[Objective 1] Please reproduce the passage of the Annie Besant biography from "Annie Besant" to "brilliant public speaker.".

[start Source extract]

Annie Besant

1 October 1847 - 20 September 1933

Born Annie Wood in Clapham, London, her parents were of Irish origin. At the age of nineteen in 1867 she married an Anglican clergyman, Frank Besant (younger brother of Walter Besant the novelist, historian and freemason). They had two children but separated in 1873 by which time she had become involved in radical causes. Throughout her life she was a brilliant public speaker.

By 1877 she was the deputy to atheist Charles Bradlaugh in the National Secular Society (founded 1866), and was co-defendant with him in the prosecution for publishing a new edition of The Fruits of Philosophy, a guide to birth control and sexual health by american doctor Charles Knowlton (1800-1850). They were acquitted on a technicality, and the case led to the formation of the Malthusian League, for better sex education, which lasted until 1927.

[end Source extract]
[start Records provided]

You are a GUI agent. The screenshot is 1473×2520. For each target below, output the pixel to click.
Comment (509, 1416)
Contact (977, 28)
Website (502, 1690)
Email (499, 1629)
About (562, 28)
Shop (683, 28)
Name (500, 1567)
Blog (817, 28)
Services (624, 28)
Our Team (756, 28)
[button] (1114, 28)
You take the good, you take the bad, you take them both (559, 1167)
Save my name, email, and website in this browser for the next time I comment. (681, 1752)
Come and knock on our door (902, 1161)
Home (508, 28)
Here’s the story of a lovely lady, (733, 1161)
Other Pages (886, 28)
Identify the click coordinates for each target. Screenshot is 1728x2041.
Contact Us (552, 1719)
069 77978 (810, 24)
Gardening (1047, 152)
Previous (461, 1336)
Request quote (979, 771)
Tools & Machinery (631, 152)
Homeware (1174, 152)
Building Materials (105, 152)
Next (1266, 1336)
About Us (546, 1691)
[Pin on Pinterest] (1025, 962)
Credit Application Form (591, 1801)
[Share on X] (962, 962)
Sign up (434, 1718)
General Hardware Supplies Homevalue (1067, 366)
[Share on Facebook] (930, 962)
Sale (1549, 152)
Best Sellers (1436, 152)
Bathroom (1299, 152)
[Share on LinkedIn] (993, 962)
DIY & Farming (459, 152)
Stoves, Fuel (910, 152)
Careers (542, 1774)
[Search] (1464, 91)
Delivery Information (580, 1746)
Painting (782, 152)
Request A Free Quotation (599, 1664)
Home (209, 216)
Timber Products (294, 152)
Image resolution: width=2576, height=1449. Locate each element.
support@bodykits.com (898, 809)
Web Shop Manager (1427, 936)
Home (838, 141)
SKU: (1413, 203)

[end Records provided]

[Objective 2] Render the listing from the line with "Tools & Machinery (631, 152)" to the line with "Home (838, 141)" as a Markdown table with the columns No. and Line. Leave out any blank lines.

[Final result 1]
Annie Besant

1 October 1847 - 20 September 1933

Born Annie Wood in Clapham, London, her parents were of Irish origin. At the age of nineteen in 1867 she married an Anglican clergyman, Frank Besant (younger brother of Walter Besant the novelist, historian and freemason). They had two children but separated in 1873 by which time she had become involved in radical causes. Throughout her life she was a brilliant public speaker.

[Final result 2]
| No. | Line |
|---|---|
| 1 | Tools & Machinery (631, 152) |
| 2 | Homeware (1174, 152) |
| 3 | Building Materials (105, 152) |
| 4 | Next (1266, 1336) |
| 5 | About Us (546, 1691) |
| 6 | [Pin on Pinterest] (1025, 962) |
| 7 | Credit Application Form (591, 1801) |
| 8 | [Share on X] (962, 962) |
| 9 | Sign up (434, 1718) |
| 10 | General Hardware Supplies Homevalue (1067, 366) |
| 11 | [Share on Facebook] (930, 962) |
| 12 | Sale (1549, 152) |
| 13 | Best Sellers (1436, 152) |
| 14 | Bathroom (1299, 152) |
| 15 | [Share on LinkedIn] (993, 962) |
| 16 | DIY & Farming (459, 152) |
| 17 | Stoves, Fuel (910, 152) |
| 18 | Careers (542, 1774) |
| 19 | [Search] (1464, 91) |
| 20 | Delivery Information (580, 1746) |
| 21 | Painting (782, 152) |
| 22 | Request A Free Quotation (599, 1664) |
| 23 | Home (209, 216) |
| 24 | Timber Products (294, 152) |
| 25 | Image resolution: width=2576, height=1449. Locate each element. |
| 26 | support@bodykits.com (898, 809) |
| 27 | Web Shop Manager (1427, 936) |
| 28 | Home (838, 141) |